The Grammys is honoring Simone with a Lifetime Achievement Award this Sunday, partial evidence that she’ll be remembered more for her ups than her downs. But, it doesn’t go without notice that even an institution as distinguished as the Grammys is delayed in its recognition of the artist. Simone was nominated for 15 Grammys during her time, but only received the Hall of Fame Award for “I Loves You Porgy” in 2000, three years before she died. It shouldn’t take these larger cultural moments for the Recording Academy to recognize her impact on the industry, which is likely what pushed the award to the forefront. “How much more meaningful would [this award] have been 20 years ago?” Lieberman asks. “You know, her music was what it was 20 years ago, also, and for the recording academy to be recognizing her this late is maybe something that they should consider checking themselves on.”
Simone would’ve been 83 today. It’s hard to say if she would even show up to accept her Lifetime Achievement Award; the slow acknowledgment might’ve deterred her. But, we like to think, she would, if only to leverage her spotlight to give a Viola Davis-, Mahershala Ali-, or Meryl Streep-esque politically tinged speech. Simone was nothing if not radical about her rights, after all. In reflection, Lieberman tells us, “We had a screening of the film in D.C. not too long ago, and Nikki Giovanni, the first thing she said was, ‘If Nina Simone were alive, she’d be sitting on stage with a Black Lives Matter T-shirt on,’ and I think that’s pretty powerful.”
Writer Germaine Greer once said, “Every generation has to discover Nina Simone.

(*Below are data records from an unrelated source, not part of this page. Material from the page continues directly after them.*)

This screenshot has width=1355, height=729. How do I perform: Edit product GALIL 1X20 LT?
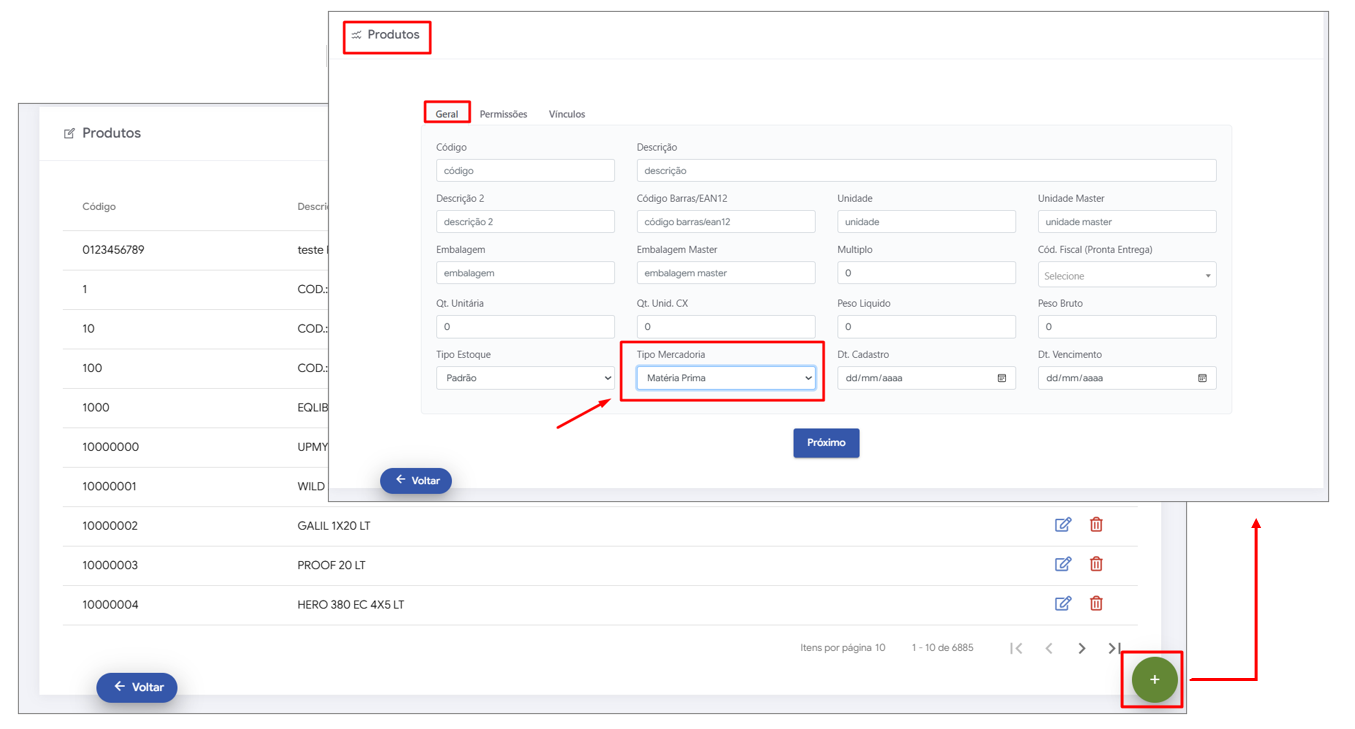1063,525

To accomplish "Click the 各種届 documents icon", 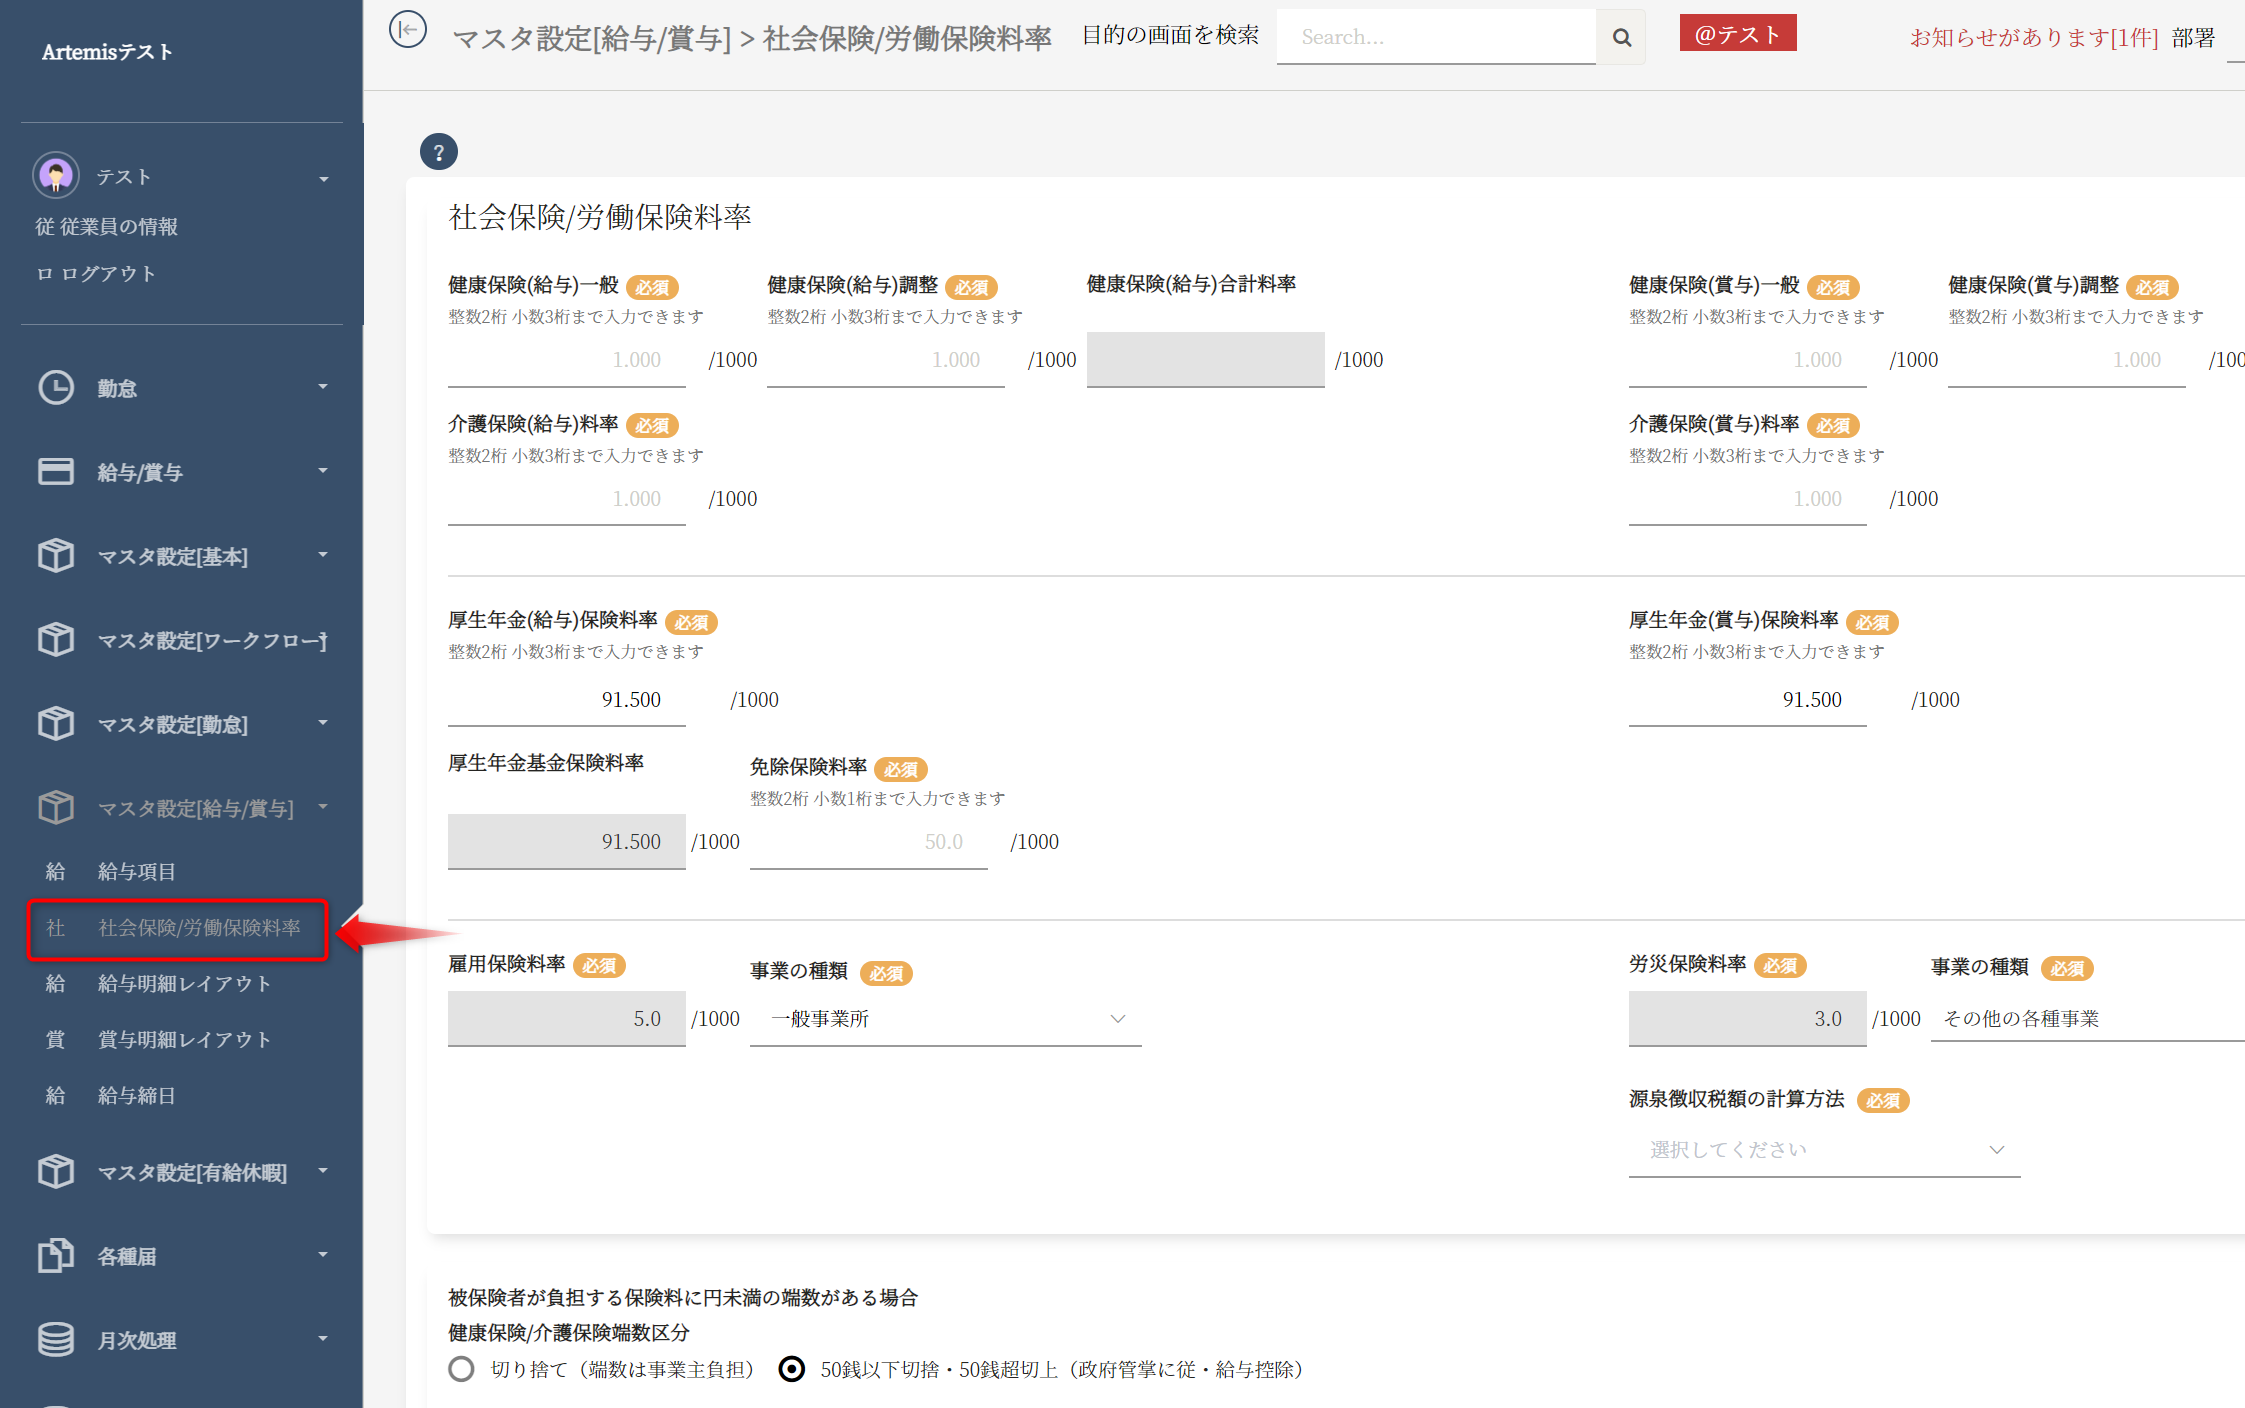I will [56, 1255].
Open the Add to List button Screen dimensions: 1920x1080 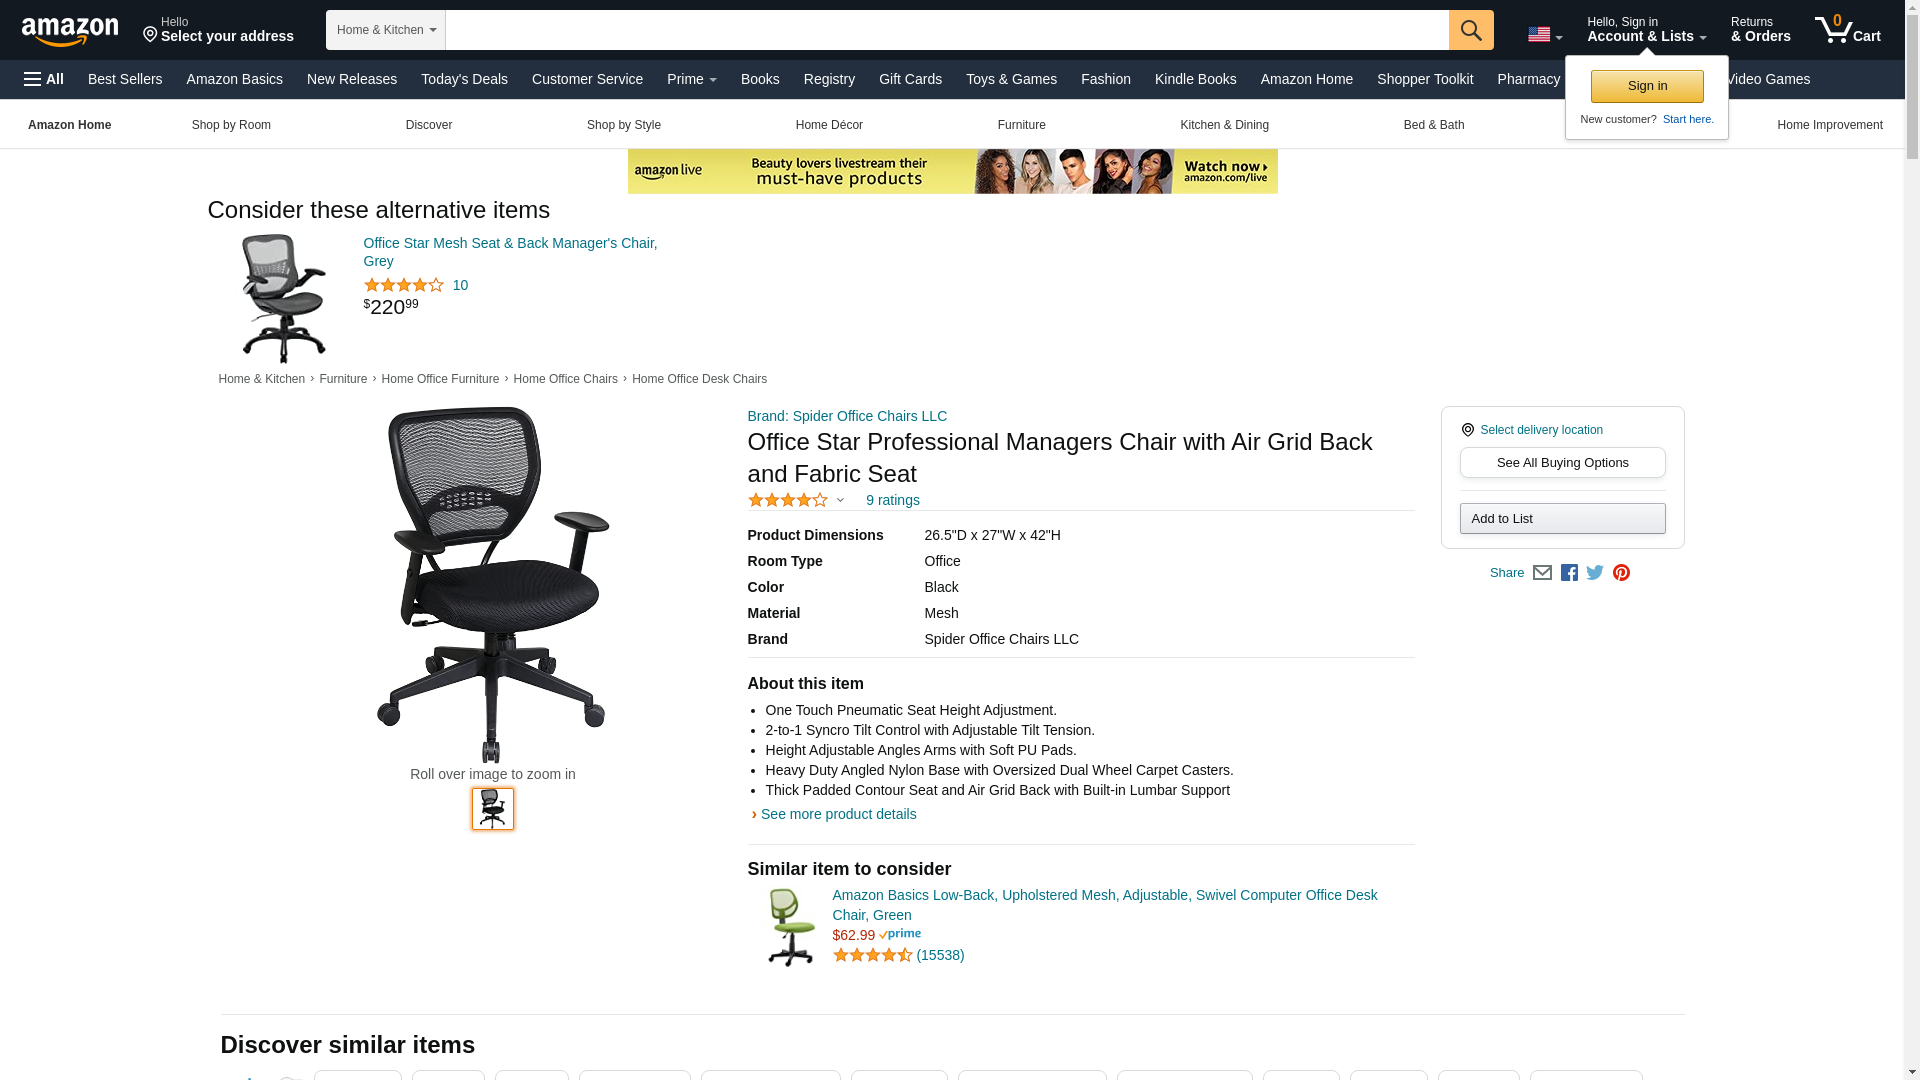[1562, 518]
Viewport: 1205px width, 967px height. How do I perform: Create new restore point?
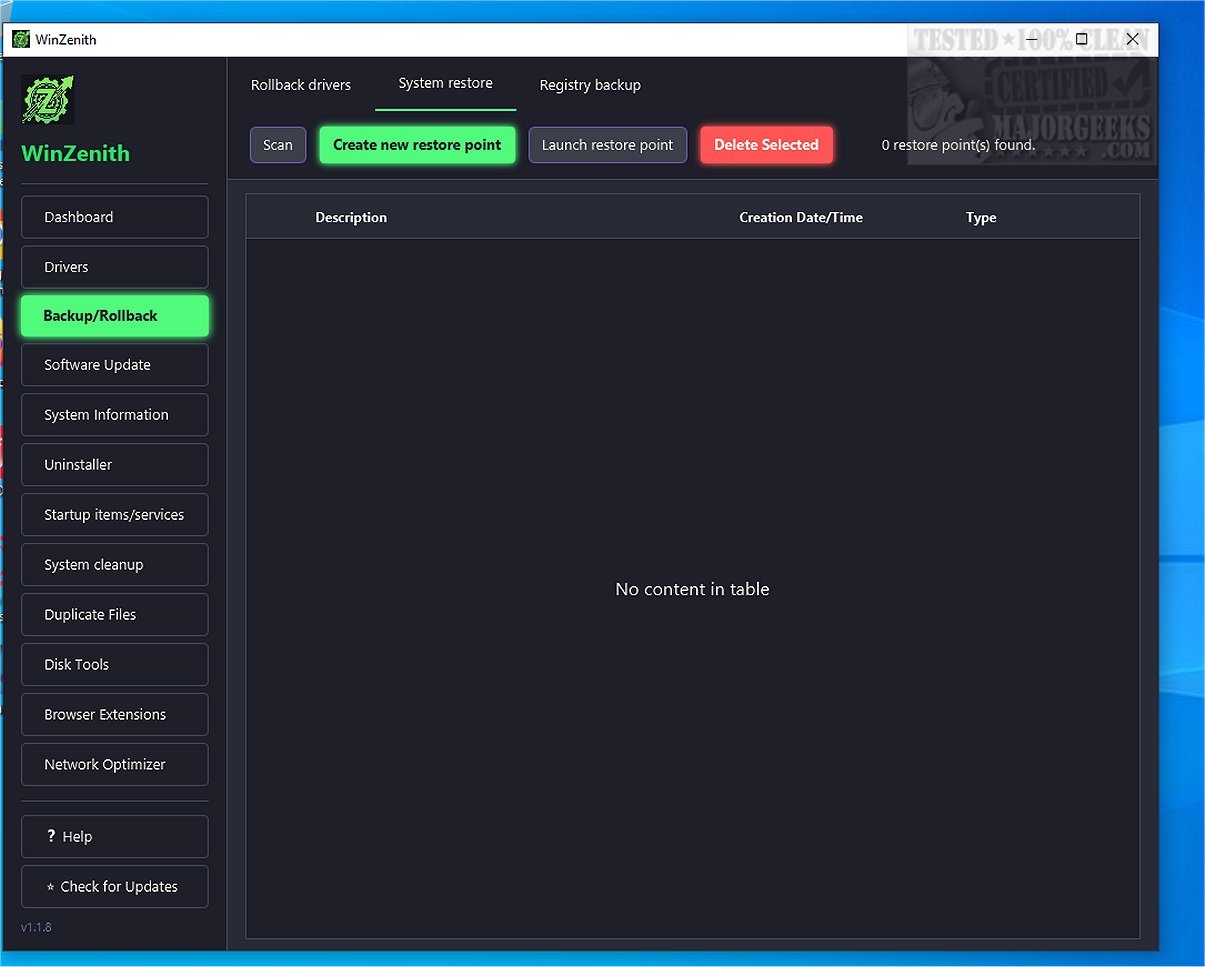(417, 145)
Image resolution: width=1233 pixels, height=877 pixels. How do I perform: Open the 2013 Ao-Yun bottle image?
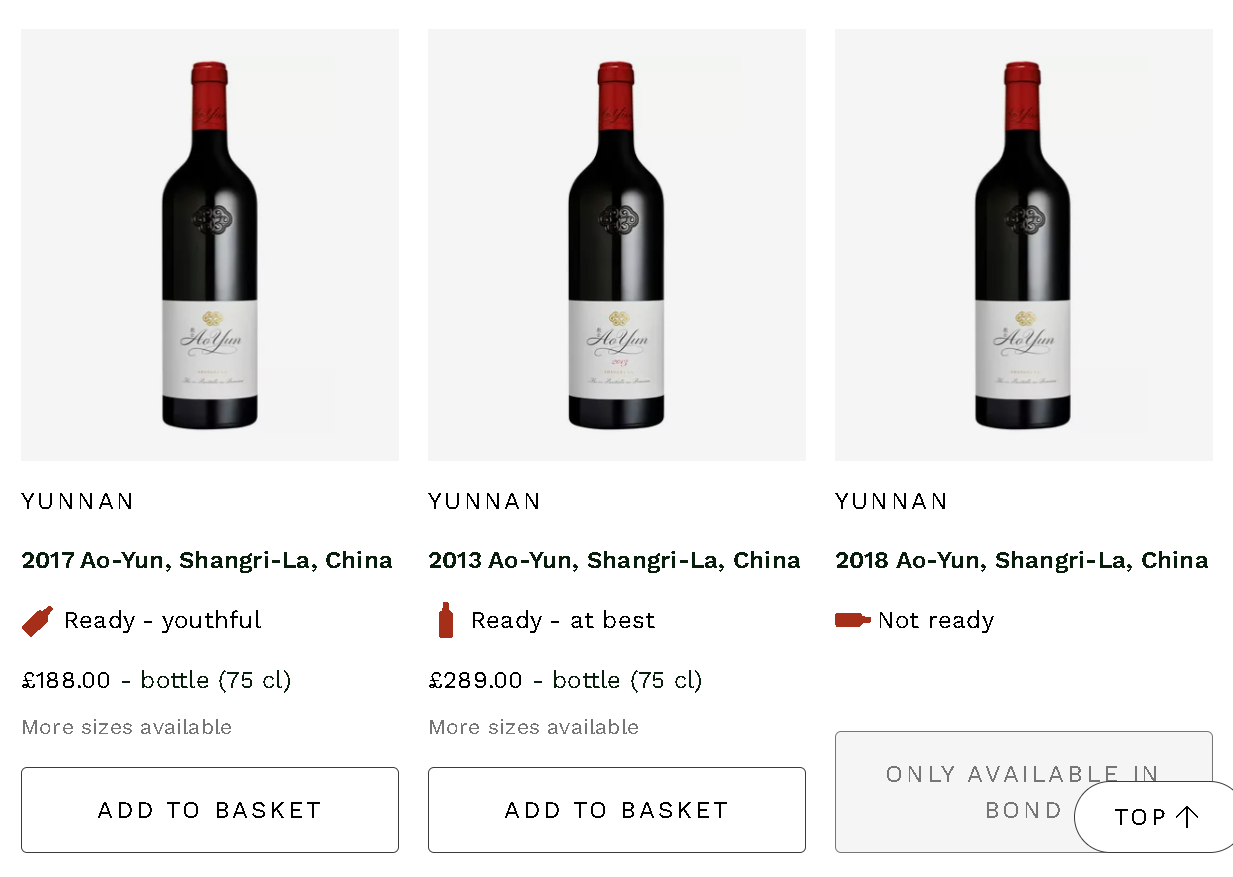(617, 244)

She is evidence that female genius is real.” This appears to be that time for millennials, and why it’s so hard to stay mad at the sudden reawakening of her work. You might know Simone’s music, but are unfamiliar with her story, which is where the various films come in. You might know her story, but are ignorant to her musical contributions, which is where the samplings and Grammys tribute come in. Simone’s impact, music, and credo are timeless, and while her political leanings are relevant now more than ever, her bravado and talent deserve to be acknowledged for decades to come.